Des deux personnages du film, incontestablement Omar Sy joue le second rôle. Le premier est interprété par l’un des meilleurs acteurs français, avec Depardieu, Auteuil et Dujardin, François Cluzet. Nous nous étions alors étonnés que Sy soit bombardé à la troisième place des «Français les plus aimés des Français», exclusivement du fait de sa prestation dans le film Les Intouchables, alors que Cluzet, remarquable dans ce film, n’apparaissait en fait qu’à la 45e place du même classement. Serait-ce que les Français ne l’aiment pas vraiment parce qu’il est Blanc. Qui peut croire ça dans une République comme la nôtre? Et pourtant si Cluzet avait été dans la salle lors de la remise du César à Omar Sy comment éviter de lui décerner au moins un prix ex-aequo? Ce qui sans doute eût fait de l’ombre au triomphe du jeune Mauritano-Sénégalais. En d’autres termes, pour que Sy fût couronné, il fallait que Cluzet ne fût pas là. Voilà bien où nous conduit la diversité: Cluzet n’était pas là… «pour des raisons personnelles». Lesquelles? Dans ce milieu ordinairement fouineur jusqu’au voyeurisme, nul ne s’y intéressa. Pourtant ce film était nominé neuf fois. Etrange que le principal acteur, cependant annoncé et nominé lui-même, ait brusquement fait faux bond. Alors que, de surcroît, s’il fut par le passé à 8 reprises nominé, il n’a obtenu qu’un seul César en 2007 pour Ne le dis à personne. Le contentieux est donc lourd.

 

OU L’ON RETROUVE LE PARTI COMMUNISTE

 

Il n’y a pas de hasard dans la résonance existant entre la «discrimination positive» en plein essor qui se répand dans le spectacle comme dans le sport (lire ci-dessous) et les professions de foi métisses et multiraciales hurlées dans ses meetings par Jean- Luc Melenchon. Elles relèvent les unes et les autres de la même volonté d’en finir, ainsi que le clamait l’activiste maghrébine Houria Bouteldja, avec «la suprématie blanche et chrétienne» qui n’a pas été totalement éradiquée de ce pays. 

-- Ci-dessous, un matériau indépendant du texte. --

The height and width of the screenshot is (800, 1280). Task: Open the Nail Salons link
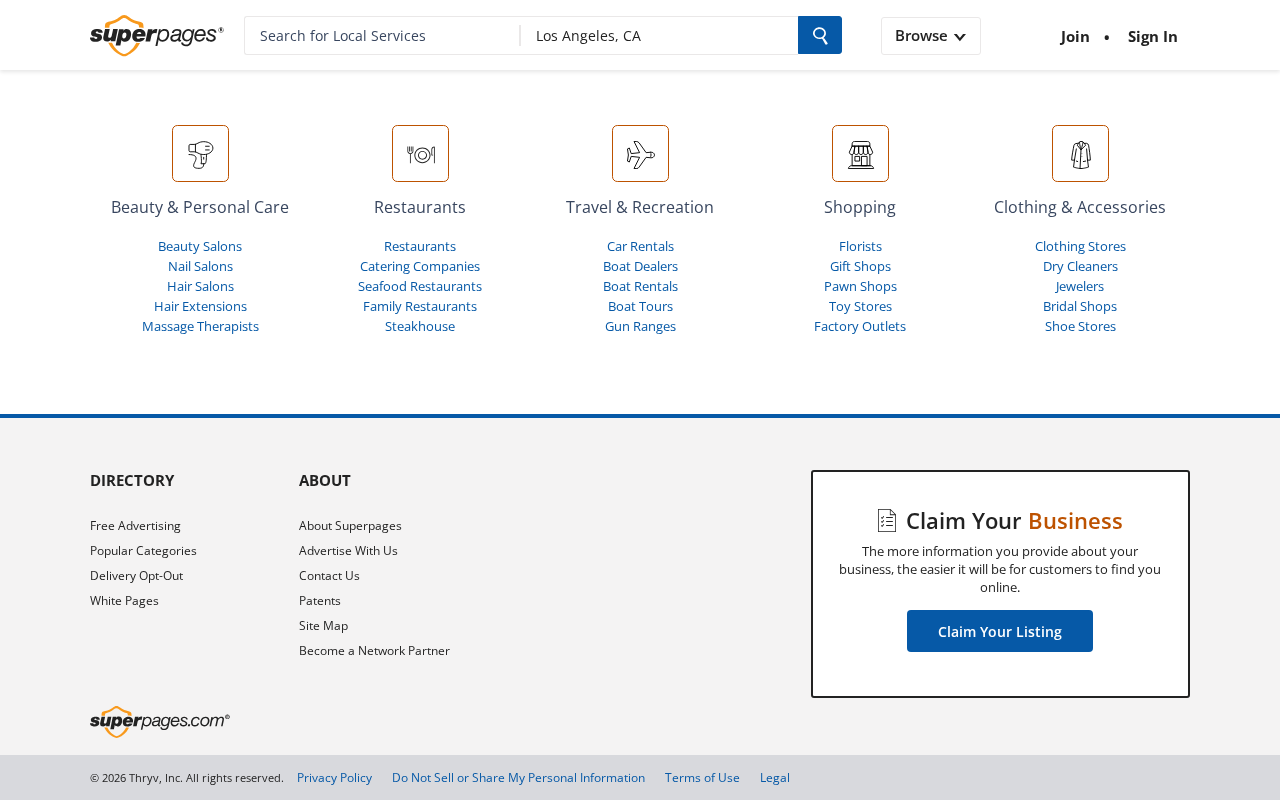tap(200, 266)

En 1912, il y a exactement un siècle, paraissait aux Etats-Unis Un programme racial pour le 20esiècle(1), ouvrage écrit par Israël Cohen (1879-1961), auteur communiste et sioniste prolifique qui fut secrétaire général de l’Organisation Sioniste créée en 1897 par Théodore Herzl, devenue en 1960 l’Organisation Sioniste Mondiale: «Nous devons comprendre, peut-on lire, que l’arme la plus puissante que possède notre parti est la tension raciale. En imprimant dans la conscience des races de couleur que pendant des siècles elles ont été opprimées par les Blancs, nous pouvons les insérer dans le programme du Parti Communiste. En Amérique nous recherchons une victoire subtile. Tandis que nous soulèverons la minorité noire contre les Blancs, nous instillerons dans ces derniers un complexe de culpabilité dû à leur exploitation des Nègres. Nous aiderons ceux-ci à s’élever dans tous les domaines de la vie, dans les métiers et dans le monde du sport et du spectacle. Y acquérant du prestige, le Noir pourra se marier avec des Blanches, mettant en mouvement un processus qui nous livrera l’Amérique».


Tout cela, n’est-ce pas, relève de la théorie du complot et, de ce fait, doit être rejeté. Il n’empêche, nous continuons à ne pas comprendre selon quel racisme acceptable Noah, Zidane et Sy seraient «les Français préférés des Français». Comme nous ne comprenons pas pourquoi brusquement tous nos grands acteurs cesseraient d’être Européens et les musiques traditionnelles très riches de nos régions en ayant été expulsées, seules les mousek du monde auraient droit d’expression sur Radio-France

 

René BLANC.

_____

 

Parce que les contrôleurs sionistes prétendent que ce texte est un faux, aucun Parti Communiste n’ayant existé avant 1919, on dira ici simplement que c’est jouer sur les mots. Depuis 40ans d’innombrables précurseurs du Parti Communiste existaient déjà en Occident comme le Sozialdemokratische Arbeiterpartei (SDAP) allemand, fondé en 1869 à Eisenach par les communistes August Bebel et Wilhelm Liebknecht.